Perbedaan itu sebenarnya terjadi karena perbedaan metode penetapan awal bulan oleh beberapa kelompok atau ormas. Sehingga semenjak dari hulu saja sudah berbeda, hasilnya sudah jelas berbeda. Meski tidak menutup kemungkinan ada kesamaan hasil namun itu tidak lain hanya ketepatan saja. Lantas, adakah upaya yang terlihat bisa menjadi solusi menyatukan beberapa perbedaan itu?

Metode penetapan awal bulan

Di era kontemporer sekarang ini, terdapat dua arus dalam penetapan awal bulan Hijriyah. Pertama dengan tetap menggunakan rukyat hilal (melihat hilal secara langsung) dan kedua menggunakan hisab falak (perhitungan astronomi). Metode pertama lebih kepada representasi memegang apa yang disabdakan Nabi mengenai cara penentuan awal bulan puasa dan metode kedua lebih kepada pengambilan substansi sabda Nabi dengan memanfaatkan capaian teknologi.

Metode rukyat hilal berlandaskan hadis Nabi yang diriwayatkan Imam Bukhari dan Muslim: “Puasalah karena melihat bulan dan beridul fitrilah (juga) karena melihat bulan.” Melihat pesan yang jelas itulah mayoritas ulama hingga sekarang tetap menggunakan metode rukyat sebagai cara untuk mengetahui pergantian bulan. Seiring berjalannya waktu, capaian teknologi sudah bisa menghitung awal bulan namun tetap saja rukyat menjadi metode yang diprioritaskan.

Para ulama yang menggunakan rukyat tidak lantas mengabaikan hisab begitu saja.
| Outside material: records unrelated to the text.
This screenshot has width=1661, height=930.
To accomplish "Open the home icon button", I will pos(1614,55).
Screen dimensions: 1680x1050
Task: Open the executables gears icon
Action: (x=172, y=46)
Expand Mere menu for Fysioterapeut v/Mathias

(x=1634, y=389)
Hisab berfungsi untuk mengetahui apakah posisi hilal sudah dapat dilihat atau belum. Sehingga ketika bulan dalam posisi bisa dilihat maka andai ada orang bersaksi dia melihat hilal, persaksiannya diterima. Sebaliknya, jika menurut hitungan, hilal tidak mungkin bisa dilihat kemudian ada orang bersaksi dirinya telah melihat hilal, maka persaksiannya akan ditolak. Sebagaimana hal ini ditegaskan oleh Imam Subki dalam kitab Fatawanya.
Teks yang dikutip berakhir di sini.